En 2015, le salarié moyen français travaillera jusqu’au 29 juillet pour financer les dépenses publiques, soit un jour de plus que l’an passé. La France détient toujours, avec la Belgique, le record de la taxation du salarié moyen.
Une tribune de l’Institut économique Molinari
Grâce à des données calculées par Ernst & Young, l’Institut économique Molinari a calculé le jour de libération fiscale des 28 pays de l’Union européenne (cf. la méthodologie utilisée en fin d’article).

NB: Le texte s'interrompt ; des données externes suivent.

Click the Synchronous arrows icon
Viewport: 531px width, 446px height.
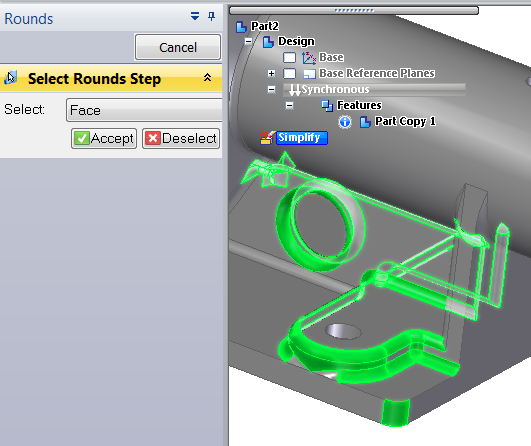point(295,90)
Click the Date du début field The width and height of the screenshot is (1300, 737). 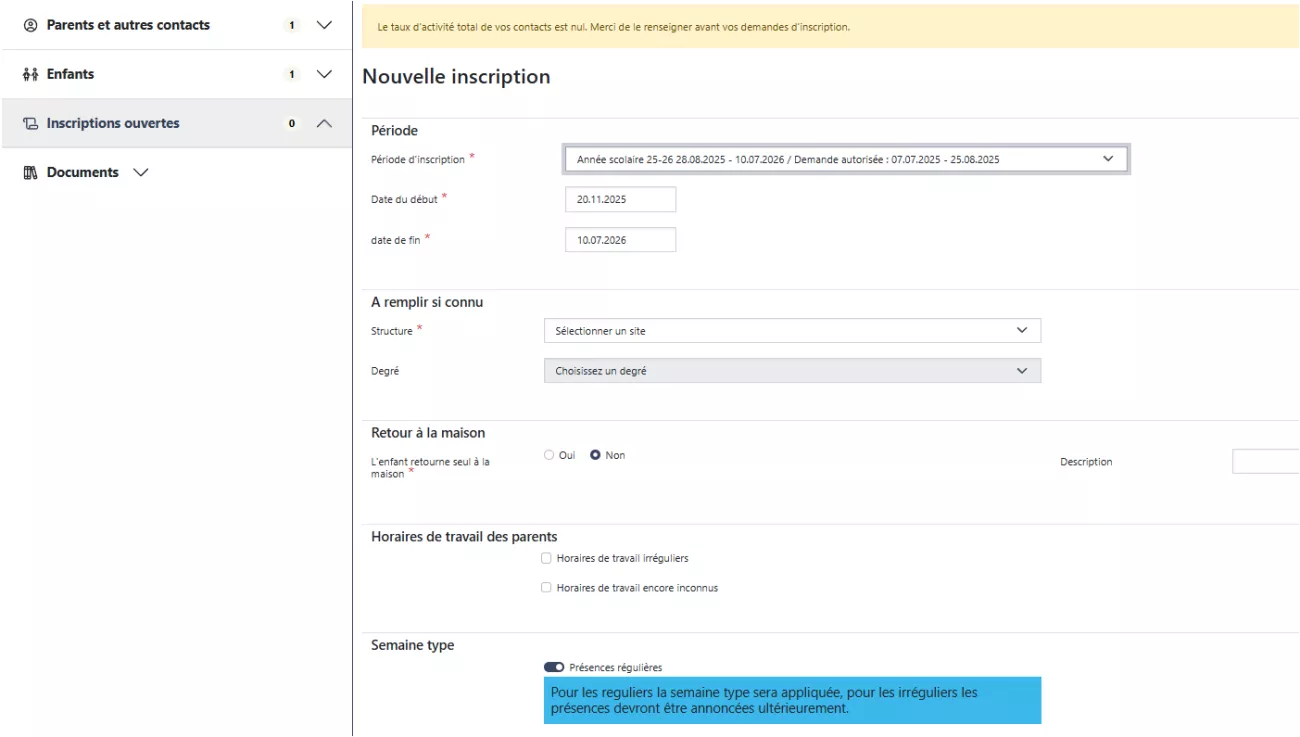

La sixième édition de cette étude montre que :
- le salarié français ne sera libéré de ses obligations fiscales qu’à partir du 29 juillet 2015, soit un jour plus tard que l’an passé et trois jours de plus qu’en 2010 ;
- la France est dans le duo des pays taxant le plus leurs salariés, tout juste derrière la Belgique.
Les prélèvements sur les salariés moyens restent élevés sous l’effet des politiques d’austérité fiscale
Le taux d’imposition réel du salarié moyen atteint 45,19 % en 2015. Il a augmenté de 1,20 % depuis 2010, date de la première édition de cette étude, et baissé de 0,08 % sur un an.
Alors que certains pays continuent la politique de hausses de charges et d’impôt, mise en place par les États européens suite à la crise financière de 2008-2009, d’autres font le chemin inverse.
Derrière la moyenne se cache une évolution contrastée.
Sur un an, 14 pays de l’UE participent à la baisse des prélèvements obligatoires et 13 à la hausse. La pression fiscale de la Grèce, qui avait enregistré la hausse la plus forte l’an passé, reste stable. À noter que l’écart entre les 19 pays de la zone euro et les 9 pays hors zone euro s’est accentué. La zone euro a subi une légère hausse de la pression fiscale, alors qu’à l’inverse, la pression fiscale a baissé hors zone euro.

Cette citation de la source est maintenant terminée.